=== Data lines ===

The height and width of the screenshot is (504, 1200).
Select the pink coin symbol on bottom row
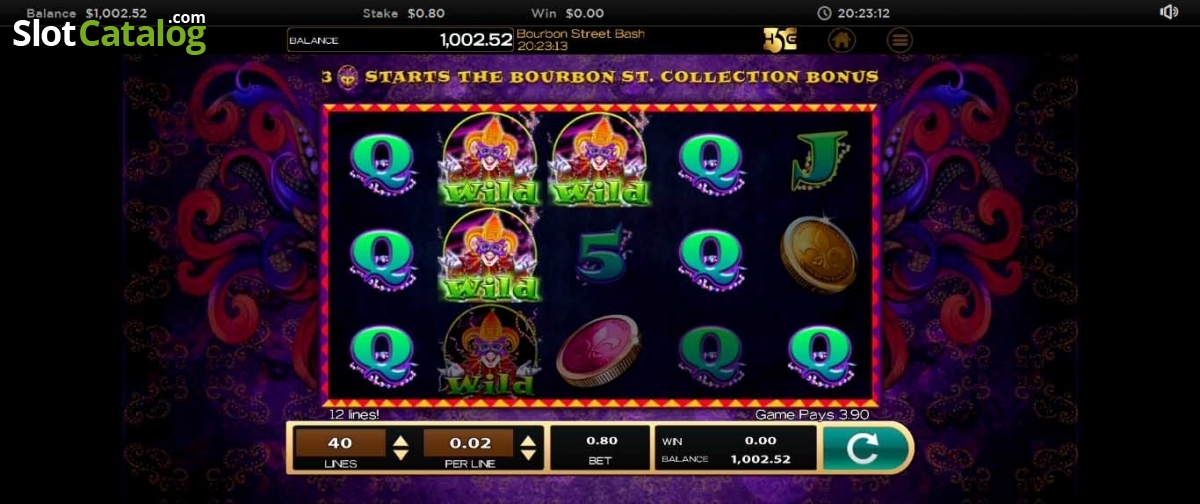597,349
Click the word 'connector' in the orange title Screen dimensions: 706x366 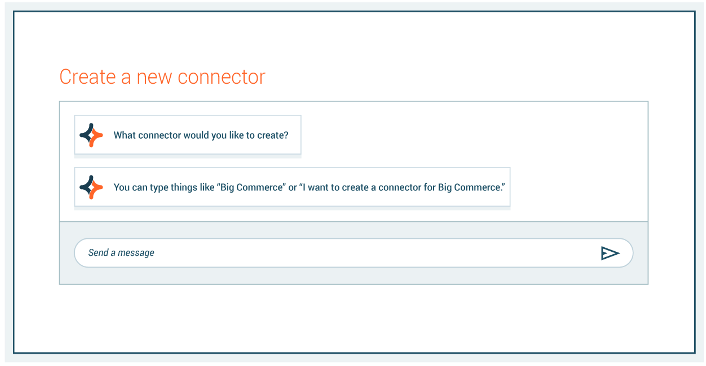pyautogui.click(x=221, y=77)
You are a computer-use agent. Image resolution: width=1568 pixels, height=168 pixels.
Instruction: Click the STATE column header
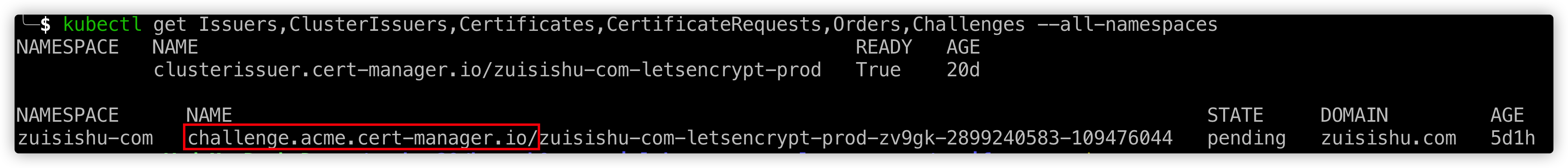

===

*Problem*.
Rewrite the data from the line containing "You are a computer-use" through the end of the data, with "column header" replaced by "column title" and everything else unchanged. Leave the pictures out.

*Answer below*.
You are a computer-use agent. Image resolution: width=1568 pixels, height=168 pixels.
Instruction: Click the STATE column title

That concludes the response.